İnsanın haddinden fazla tüketmesi için her türlü propagandaya başvuruldu. İhtiyaçlarımızın sınırsız olduğu vurgulanarak haz ve mutluluğun tüketmekten geçtiği, biriktirmenin hangi yolla yapılırsa yapılsın bunun mübah olduğu savunuldu.
Bizi tüketmeye iten unsurlar zamanla “ihtiyaç” kavramının dışına çıkıp “istek, statü, haz” gibi kavramlara evirildi. Medya, reklam ve moda gibi propaganda araçları isteklerimizi sürekli kamçıladı. Belli markaları kullanmak, belli miktarların üstünde harcamak prestij sayıldı. Sundukları her şey bize ihtiyaç gibi gösterildi. Dolayısıyla ürettikleriyle değil, tükettikleriyle sosyal çevre ve statü peşinde koşan, arzu ve istekleri bitmeyen bir toplum ortaya çıktı.
İhtiyaç dışı tüketimin temel motivasyonu ne olabilir?
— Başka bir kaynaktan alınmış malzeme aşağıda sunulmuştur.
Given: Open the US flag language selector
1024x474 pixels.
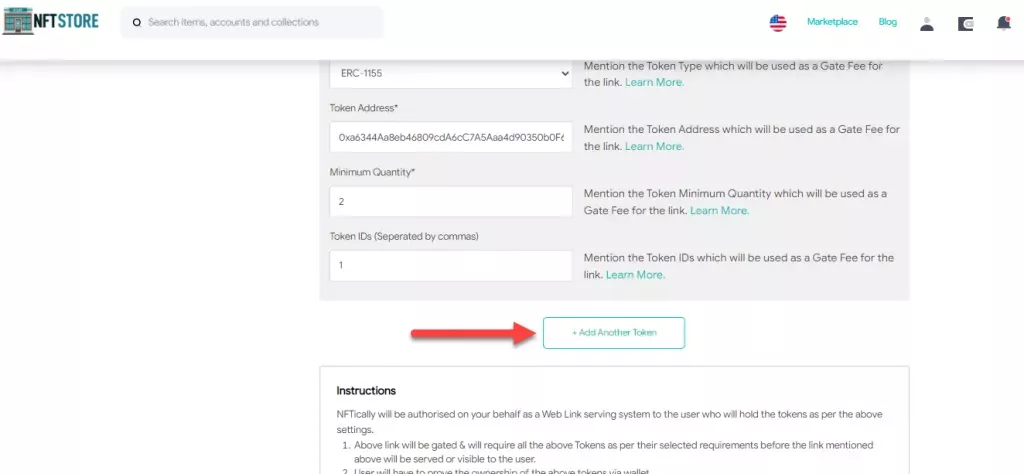Looking at the screenshot, I should 777,22.
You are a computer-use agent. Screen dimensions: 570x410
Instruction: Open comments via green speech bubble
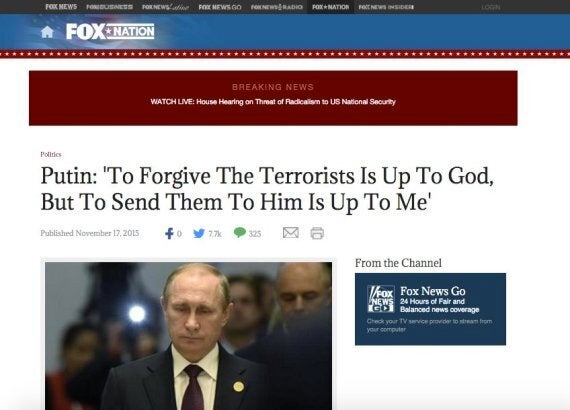click(x=240, y=232)
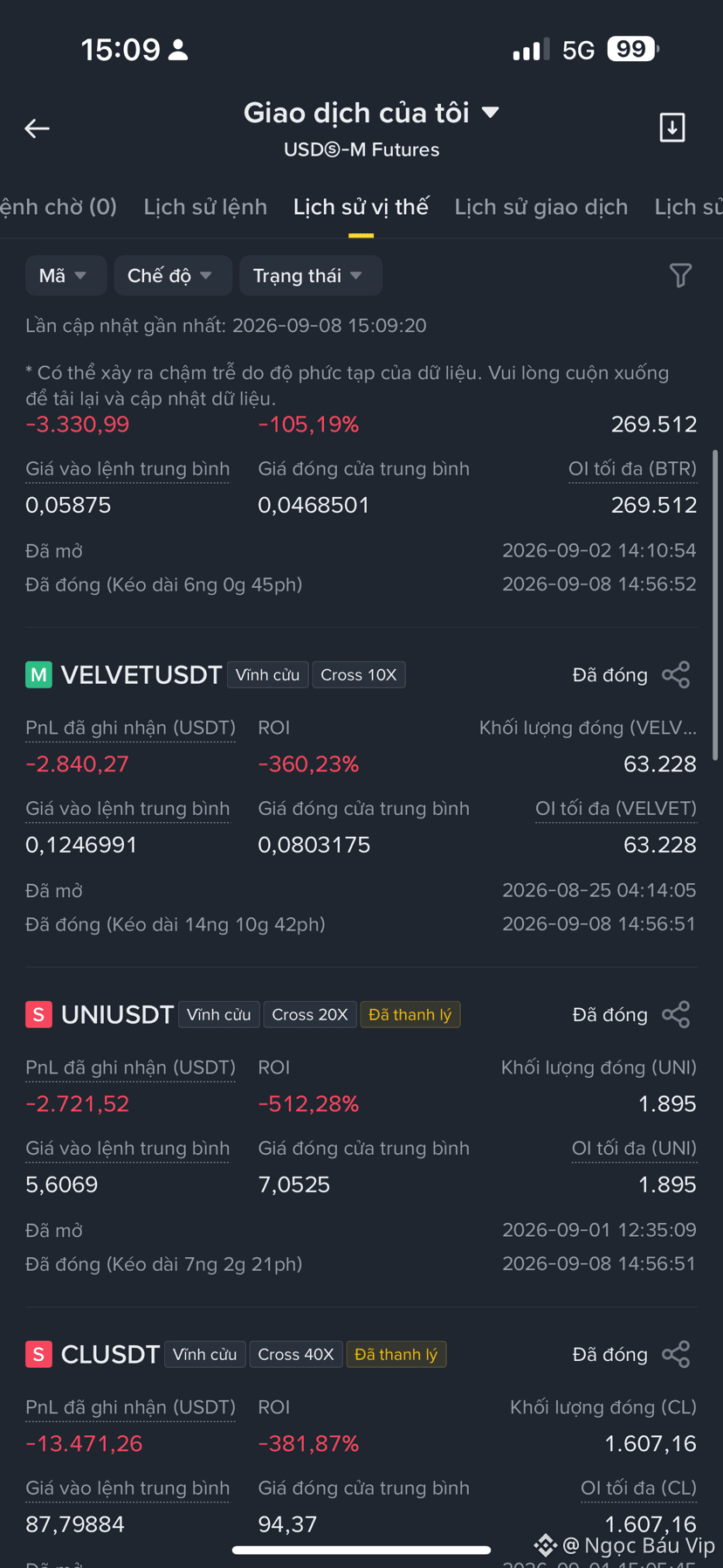The image size is (723, 1568).
Task: Select the Lệnh chờ (0) tab
Action: click(59, 207)
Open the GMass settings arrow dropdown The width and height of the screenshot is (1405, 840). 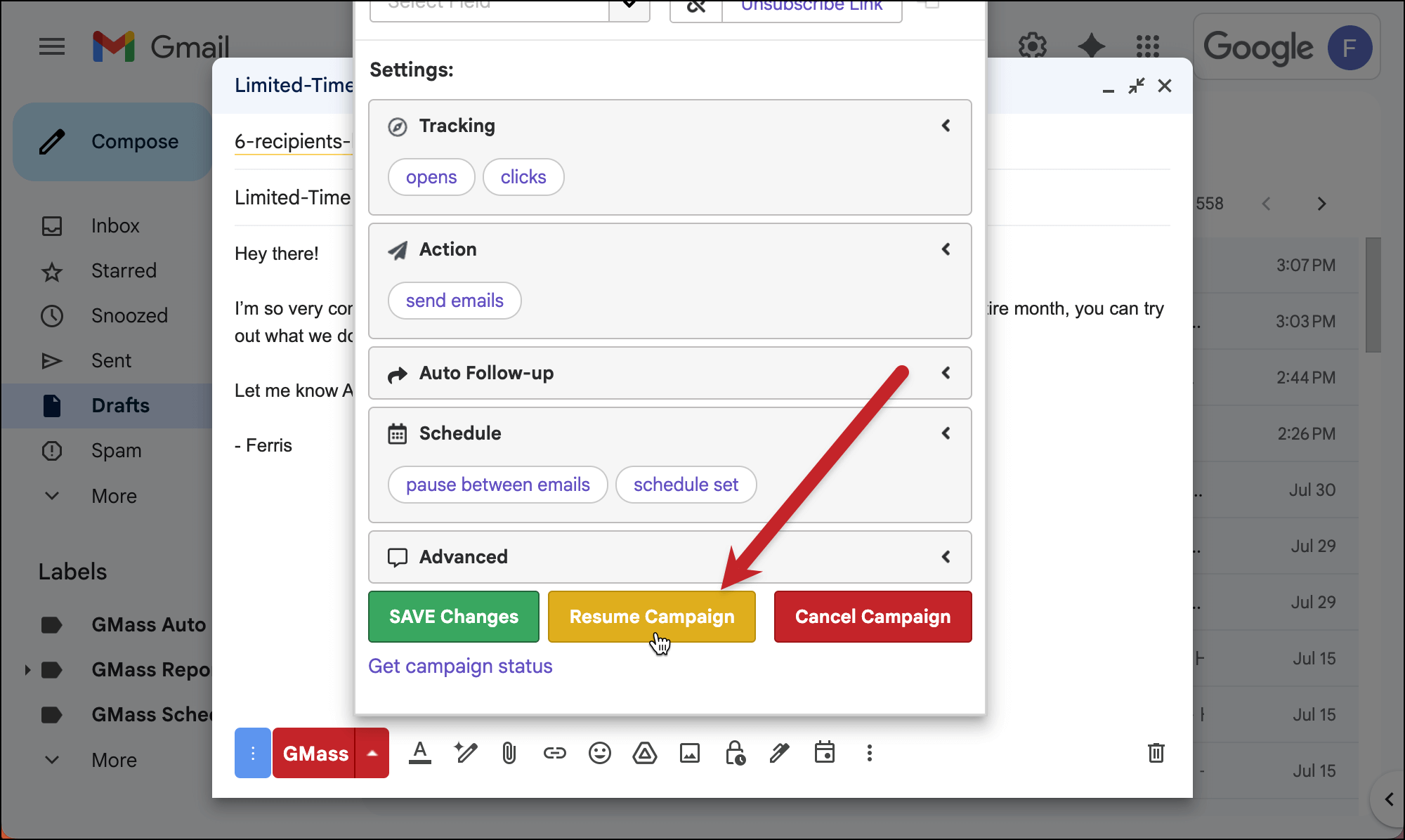pyautogui.click(x=372, y=753)
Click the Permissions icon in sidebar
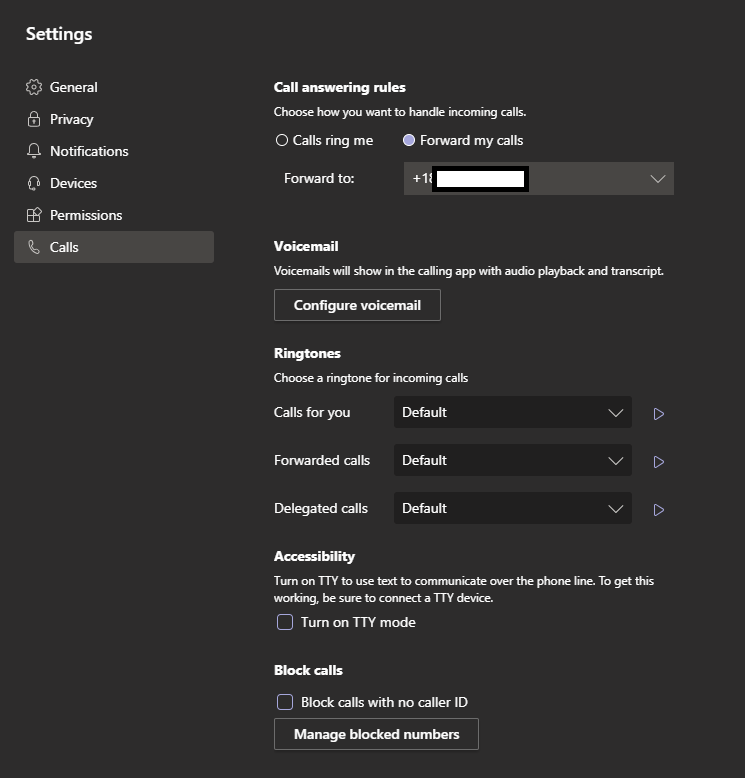This screenshot has height=778, width=745. 34,215
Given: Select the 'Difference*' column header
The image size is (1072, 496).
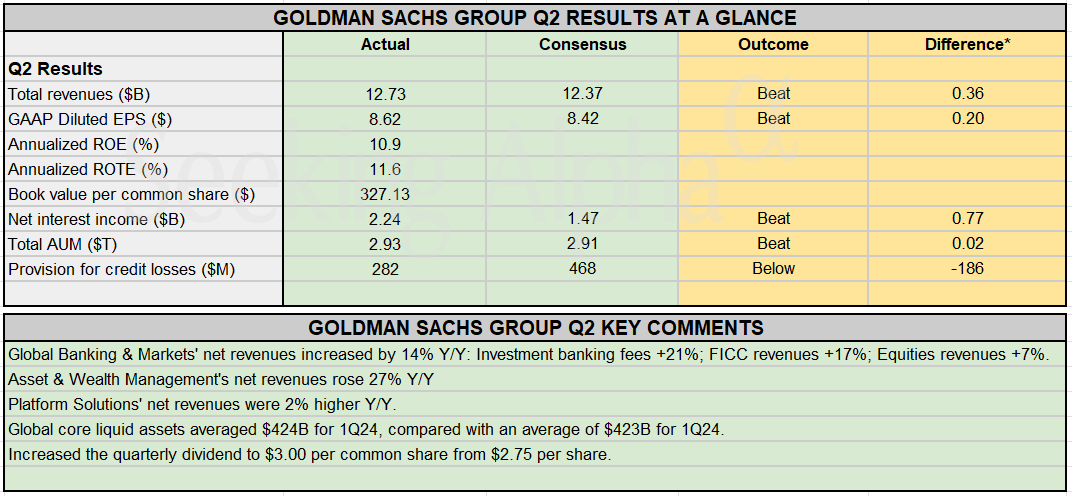Looking at the screenshot, I should pos(968,44).
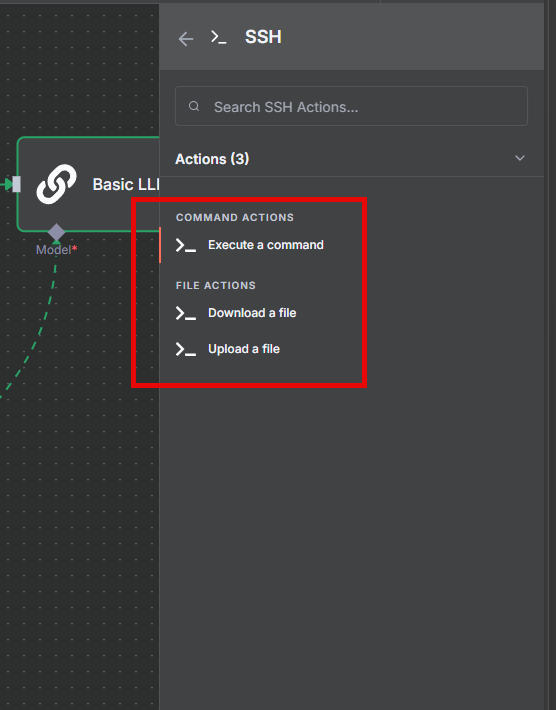556x710 pixels.
Task: Collapse the Actions section with the chevron
Action: pyautogui.click(x=520, y=158)
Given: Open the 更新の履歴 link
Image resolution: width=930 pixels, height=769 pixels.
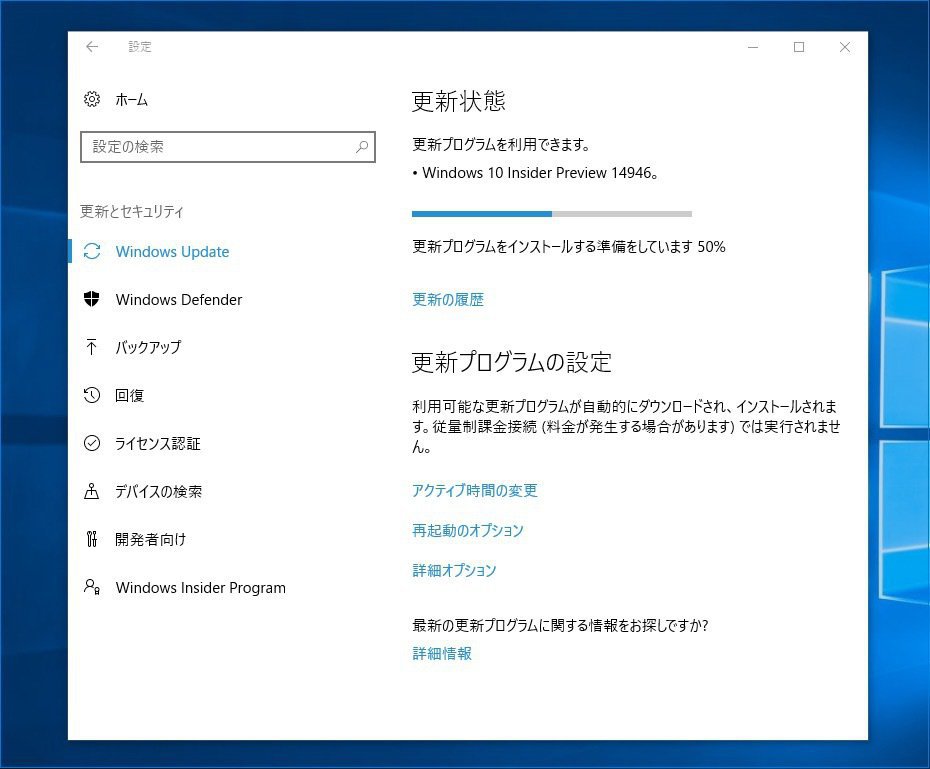Looking at the screenshot, I should (x=448, y=300).
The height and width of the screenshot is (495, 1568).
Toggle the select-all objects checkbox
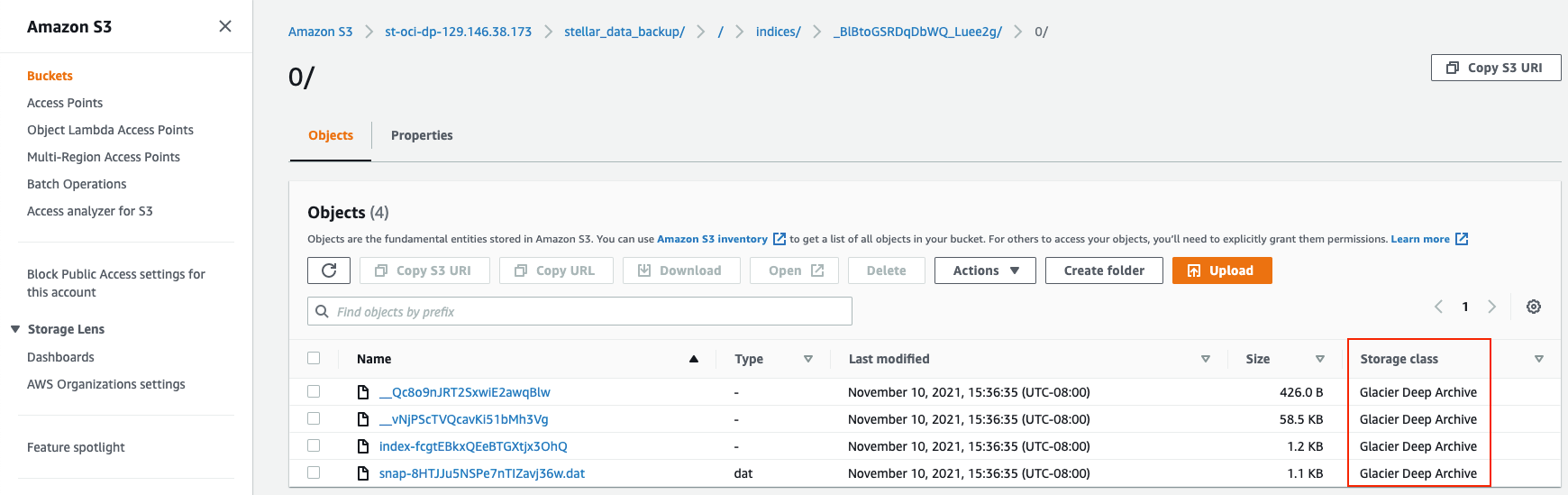[x=314, y=358]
Tüketici farkında olsun ya da olmasın, sanılıyor ki “Ne kadar tüketim o kadar mutluluk!” Doğrudur; yeni, pahalı bir şeye sahip olmak insanı bir süre mutlu edebilir. Çünkü haz verir. Ama ne kadar süre için? Elbette daha yenisini, iyisini görene kadar!
Çünkü alınan şeyin modası geçmişse ve bir üst modeli çıkmışsa ya da türlü algılar ile ilgi başka bir marka öne çıktıysa mutlu olmak bir yana, kişinin huzursuzluk yaşaması işten bile değildir. Bugün olan, tam olarak bu. Özellikle gençlerimizde.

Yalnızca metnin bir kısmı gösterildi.